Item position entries
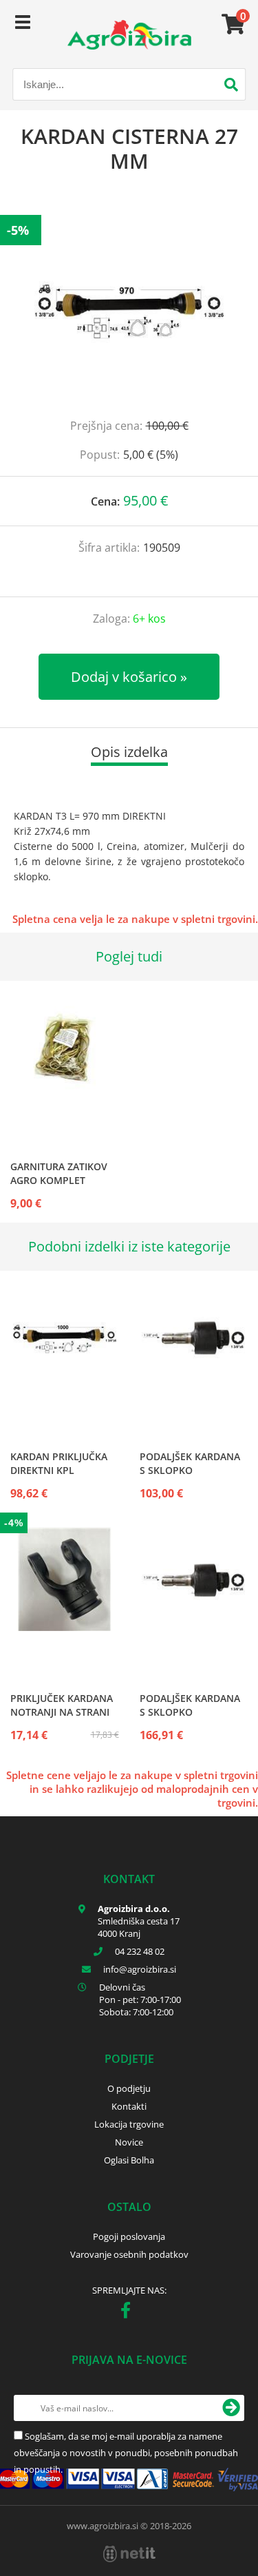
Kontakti (129, 2106)
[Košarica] (231, 24)
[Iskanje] (231, 86)
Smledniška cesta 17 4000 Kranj (139, 1927)
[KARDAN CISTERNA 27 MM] (129, 309)
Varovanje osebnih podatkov (129, 2254)
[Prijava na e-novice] (231, 2408)
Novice (129, 2142)
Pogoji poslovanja (129, 2236)
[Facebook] (129, 2313)
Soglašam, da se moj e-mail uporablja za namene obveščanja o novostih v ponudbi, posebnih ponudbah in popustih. (126, 2452)
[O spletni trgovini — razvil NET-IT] (129, 2554)
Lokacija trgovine (129, 2124)
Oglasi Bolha (129, 2160)
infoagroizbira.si (139, 1969)
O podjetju (129, 2088)
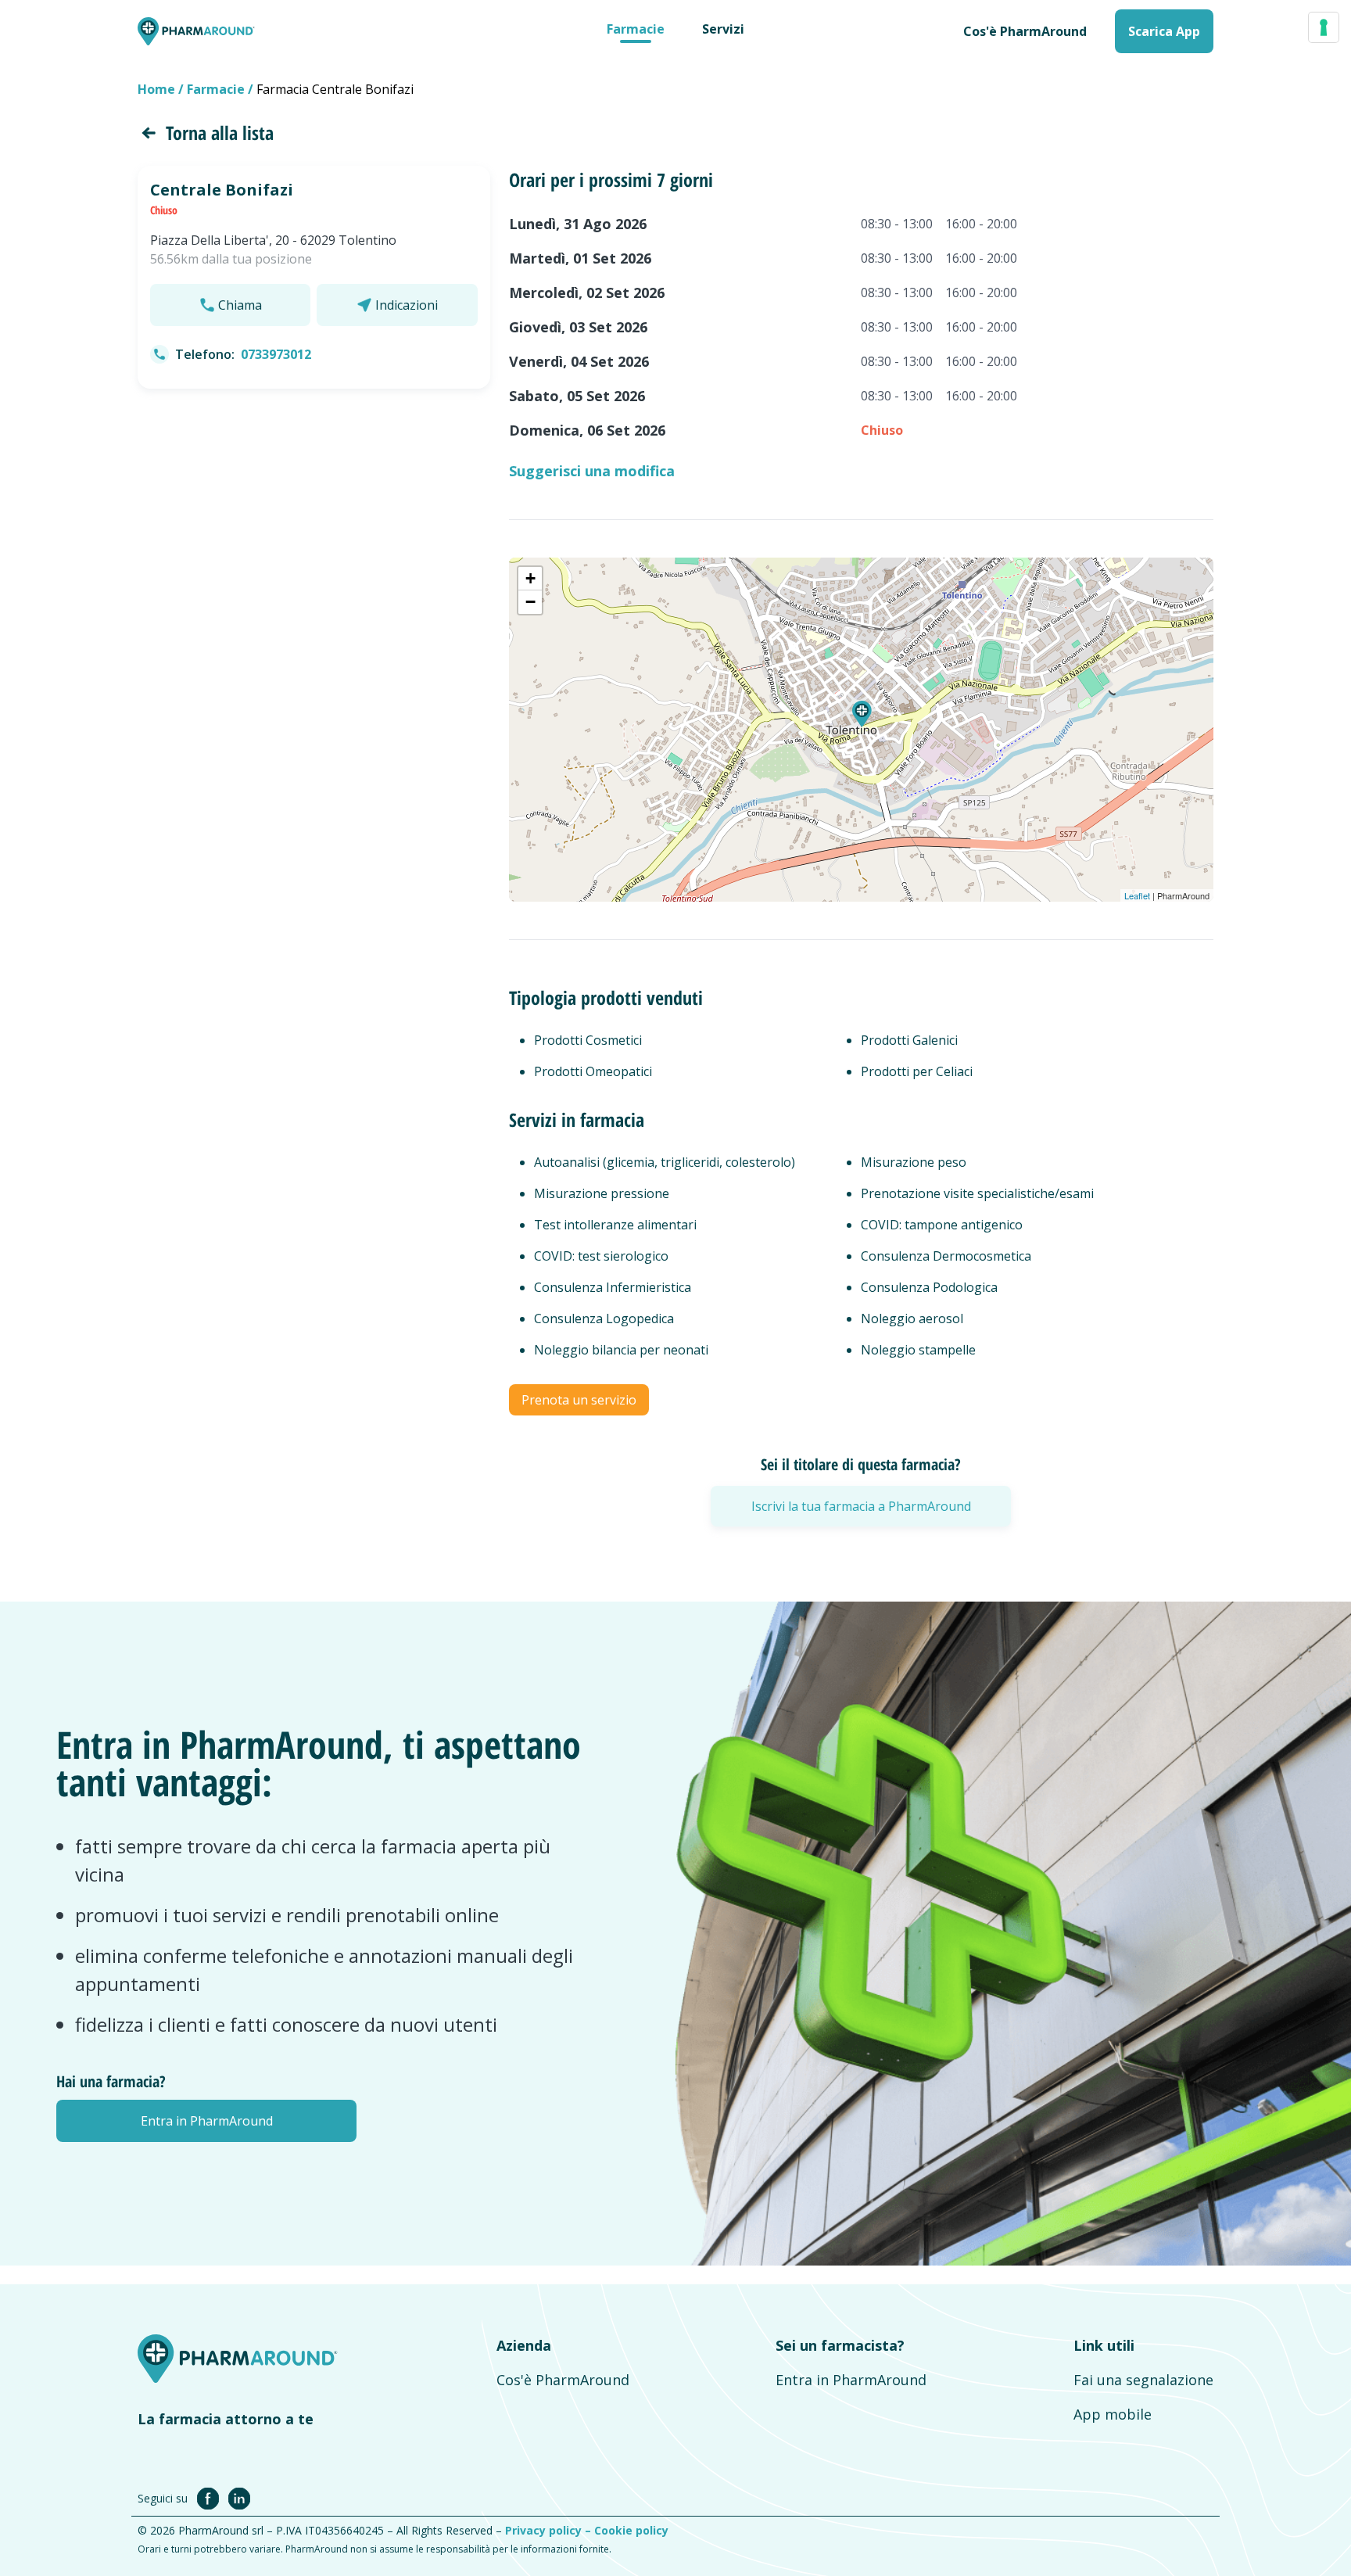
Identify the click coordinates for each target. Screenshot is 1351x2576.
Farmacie (636, 29)
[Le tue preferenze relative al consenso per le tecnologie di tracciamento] (1323, 27)
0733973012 (276, 354)
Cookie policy (631, 2530)
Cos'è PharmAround (562, 2379)
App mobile (1112, 2414)
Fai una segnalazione (1143, 2379)
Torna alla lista (220, 132)
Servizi (723, 29)
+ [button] (530, 578)
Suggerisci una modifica (592, 470)
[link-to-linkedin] (239, 2497)
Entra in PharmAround (851, 2379)
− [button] (530, 602)
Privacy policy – (549, 2530)
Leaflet (1137, 895)
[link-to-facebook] (211, 2497)
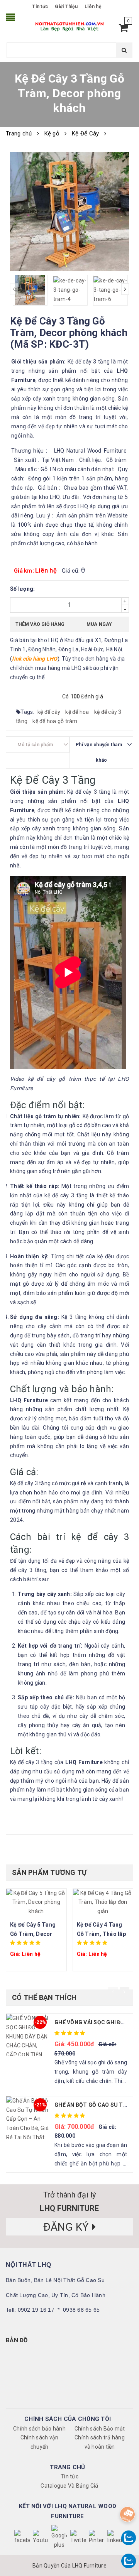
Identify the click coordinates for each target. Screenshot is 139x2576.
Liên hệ (93, 6)
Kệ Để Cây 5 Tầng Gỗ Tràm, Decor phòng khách (33, 1934)
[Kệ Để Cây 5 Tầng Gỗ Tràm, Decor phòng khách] (36, 1902)
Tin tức (40, 6)
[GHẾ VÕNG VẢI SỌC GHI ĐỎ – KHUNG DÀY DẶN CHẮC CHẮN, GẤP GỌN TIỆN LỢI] (27, 2035)
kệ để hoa (77, 712)
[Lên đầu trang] (126, 2495)
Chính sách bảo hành (39, 2429)
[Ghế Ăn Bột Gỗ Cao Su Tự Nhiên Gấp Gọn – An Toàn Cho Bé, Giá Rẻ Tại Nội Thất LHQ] (27, 2117)
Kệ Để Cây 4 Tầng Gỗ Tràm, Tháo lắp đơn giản (101, 1934)
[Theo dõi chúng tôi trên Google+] (59, 2537)
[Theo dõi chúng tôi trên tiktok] (115, 2537)
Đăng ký (67, 2226)
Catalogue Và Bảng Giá (69, 2486)
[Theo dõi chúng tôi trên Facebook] (22, 2537)
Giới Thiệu (66, 6)
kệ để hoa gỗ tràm (54, 721)
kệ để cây (49, 712)
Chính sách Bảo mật (100, 2429)
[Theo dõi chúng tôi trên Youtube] (40, 2537)
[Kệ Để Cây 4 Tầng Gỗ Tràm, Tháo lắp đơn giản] (103, 1902)
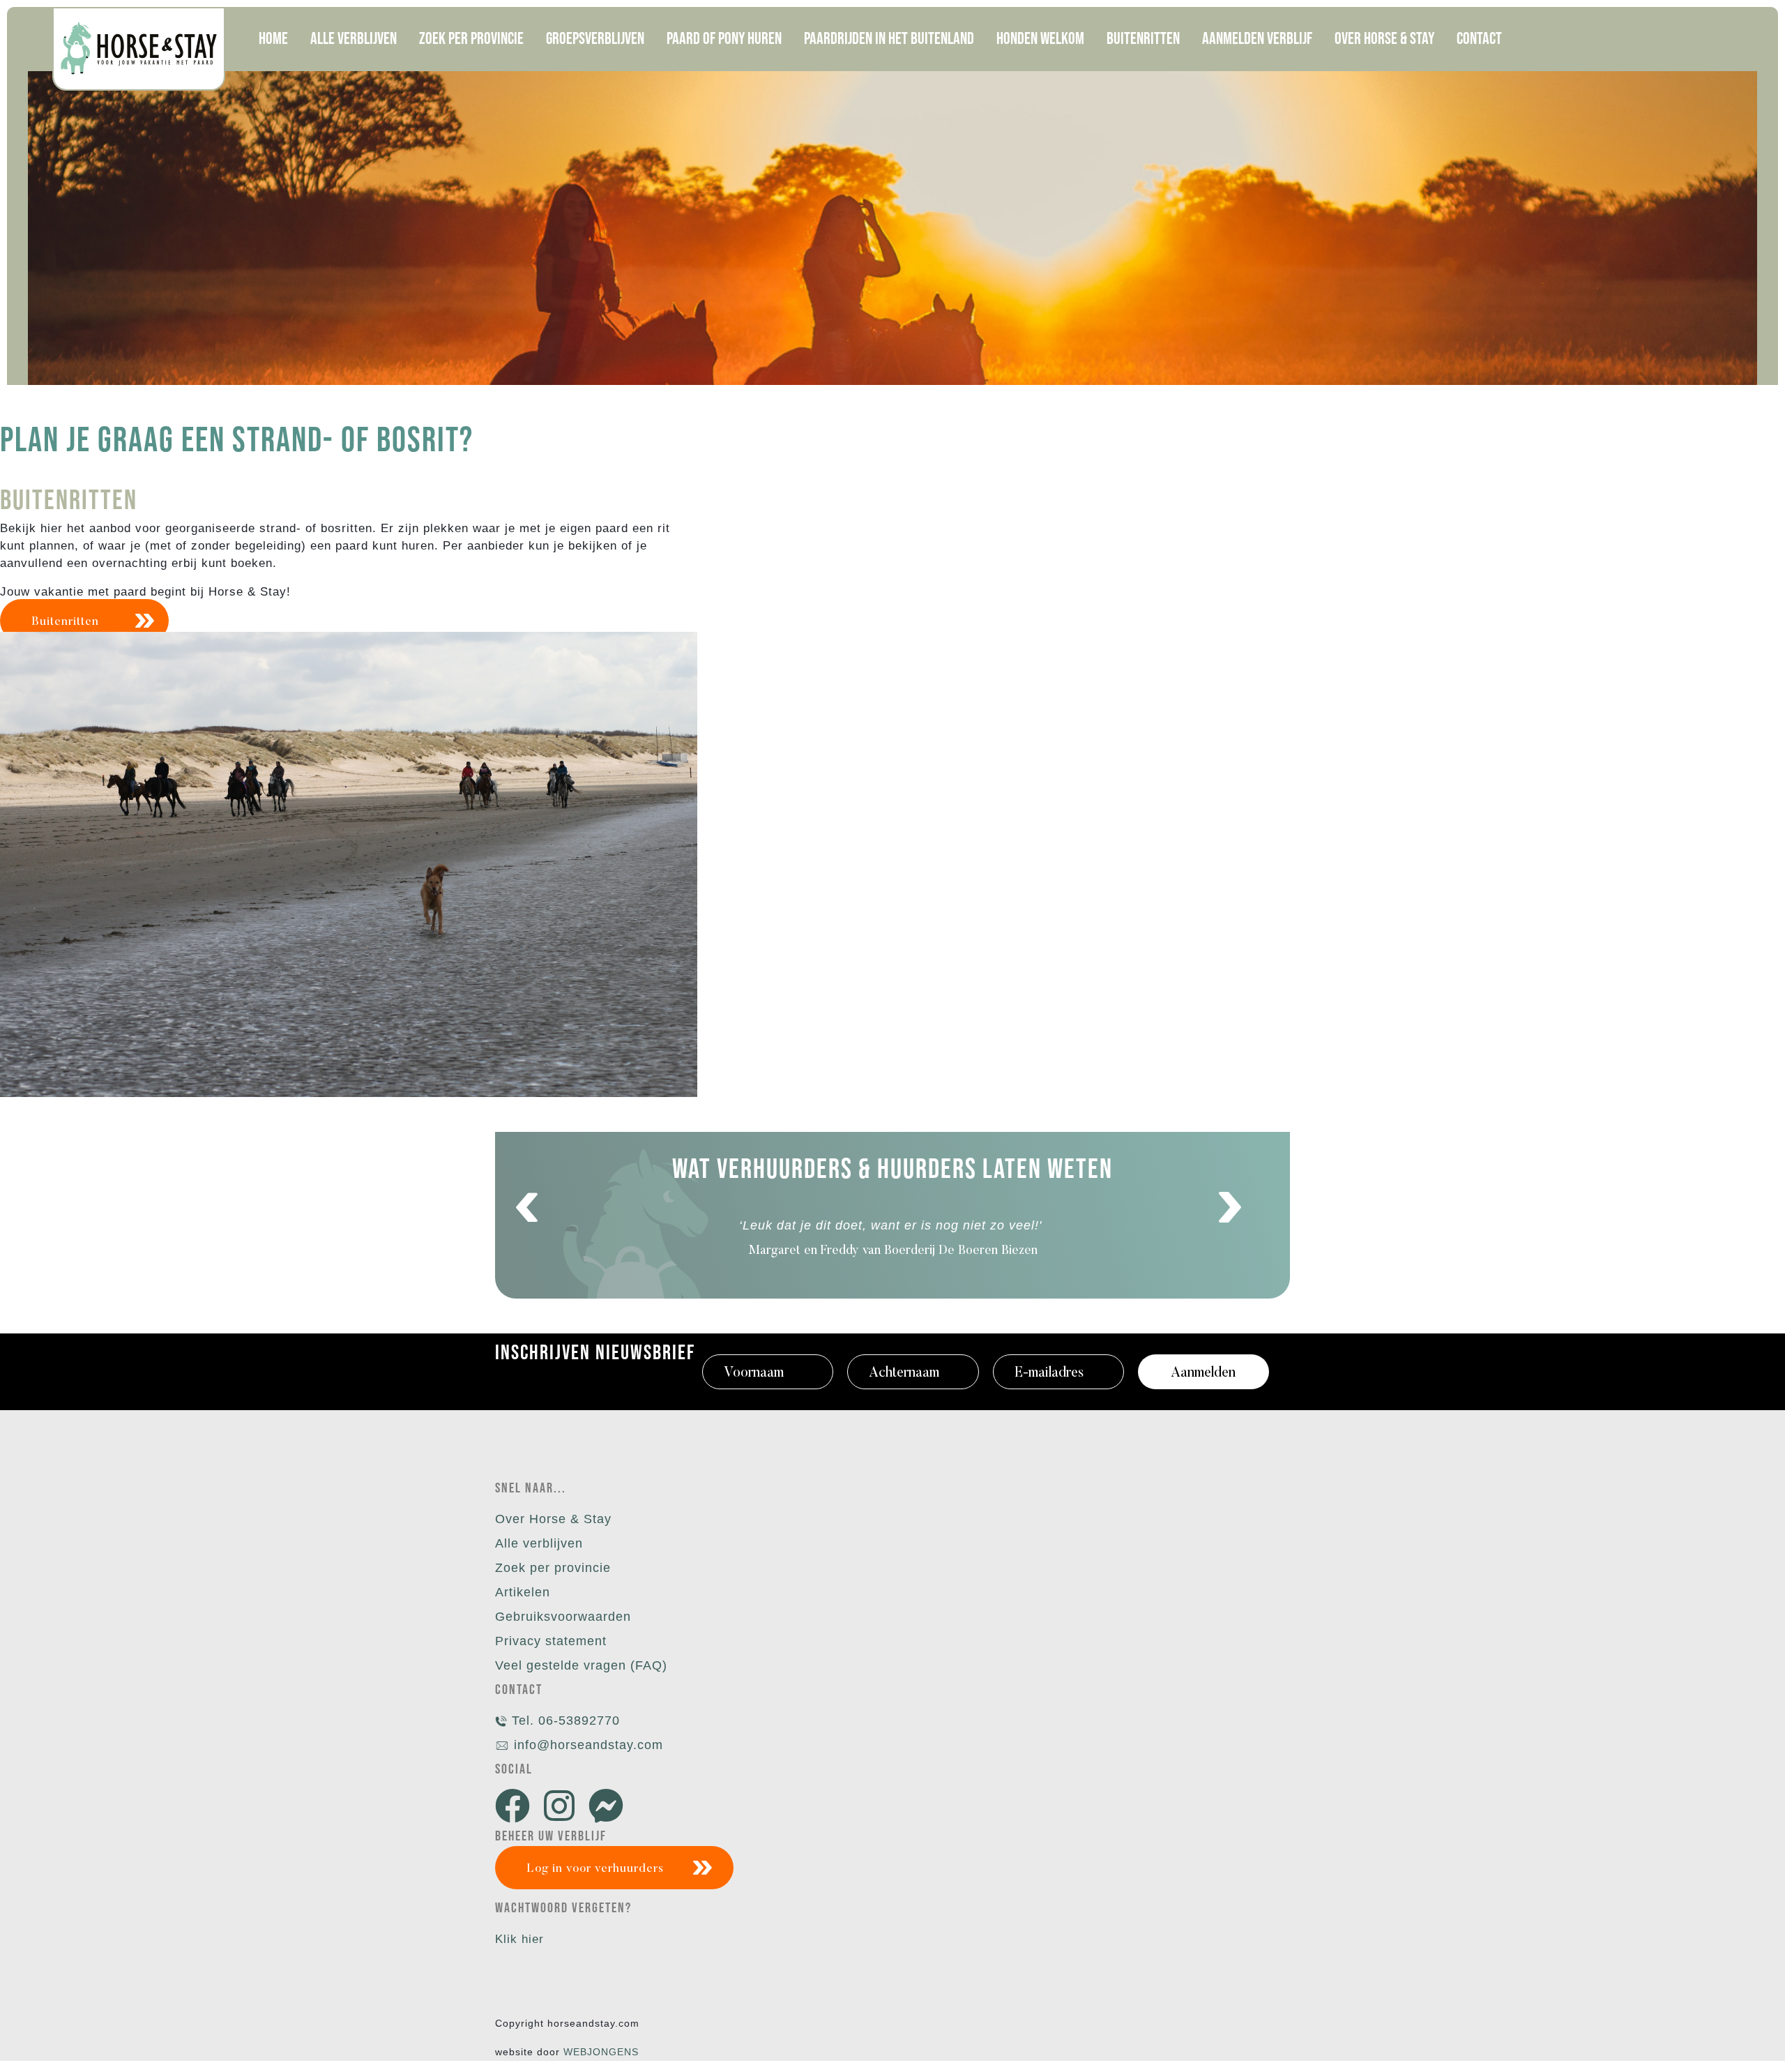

— EXERCISE DIRECTIONS —
Print every line of the data above verbatim, leaving out the pictures.

— EXERCISE ANSWER —
Kontakti (129, 2106)
[Košarica] (231, 24)
[Iskanje] (231, 86)
Smledniška cesta 17 4000 Kranj (139, 1927)
[KARDAN CISTERNA 27 MM] (129, 309)
Varovanje osebnih podatkov (129, 2254)
[Prijava na e-novice] (231, 2408)
Novice (129, 2142)
Pogoji poslovanja (129, 2236)
[Facebook] (129, 2313)
Soglašam, da se moj e-mail uporablja za namene obveščanja o novostih v ponudbi, posebnih ponudbah in popustih. (126, 2452)
[O spletni trgovini — razvil NET-IT] (129, 2554)
Lokacija trgovine (129, 2124)
Oglasi Bolha (129, 2160)
infoagroizbira.si (139, 1969)
O podjetju (129, 2088)
Identify the click coordinates for each target. Screenshot is 1351x2576.
Farmacie (636, 29)
[Le tue preferenze relative al consenso per le tecnologie di tracciamento] (1323, 27)
0733973012 (276, 354)
Cookie policy (631, 2530)
Cos'è PharmAround (562, 2379)
App mobile (1112, 2414)
Fai una segnalazione (1143, 2379)
Torna alla lista (220, 132)
Servizi (723, 29)
+ [button] (530, 578)
Suggerisci una modifica (592, 470)
[link-to-linkedin] (239, 2497)
Entra in PharmAround (851, 2379)
− [button] (530, 602)
Privacy policy – (549, 2530)
Leaflet (1137, 895)
[link-to-facebook] (211, 2497)
Identify the click coordinates for each target. Screenshot is 139x2576.
Liên hệ (93, 6)
Kệ Để Cây 5 Tầng Gỗ Tràm, Decor phòng khách (33, 1934)
[Kệ Để Cây 5 Tầng Gỗ Tràm, Decor phòng khách] (36, 1902)
Tin tức (40, 6)
[GHẾ VÕNG VẢI SỌC GHI ĐỎ – KHUNG DÀY DẶN CHẮC CHẮN, GẤP GỌN TIỆN LỢI] (27, 2035)
kệ để hoa (77, 712)
[Lên đầu trang] (126, 2495)
Chính sách bảo hành (39, 2429)
[Ghế Ăn Bột Gỗ Cao Su Tự Nhiên Gấp Gọn – An Toàn Cho Bé, Giá Rẻ Tại Nội Thất LHQ] (27, 2117)
Kệ Để Cây 4 Tầng Gỗ Tràm, Tháo lắp đơn giản (101, 1934)
[Theo dõi chúng tôi trên Google+] (59, 2537)
[Theo dõi chúng tôi trên tiktok] (115, 2537)
Đăng ký (67, 2226)
Catalogue Và Bảng Giá (69, 2486)
[Theo dõi chúng tôi trên Facebook] (22, 2537)
Giới Thiệu (66, 6)
kệ để hoa gỗ tràm (54, 721)
kệ để cây (49, 712)
Chính sách Bảo mật (100, 2429)
[Theo dõi chúng tôi trên Youtube] (40, 2537)
[Kệ Để Cây 4 Tầng Gỗ Tràm, Tháo lắp đơn giản] (103, 1902)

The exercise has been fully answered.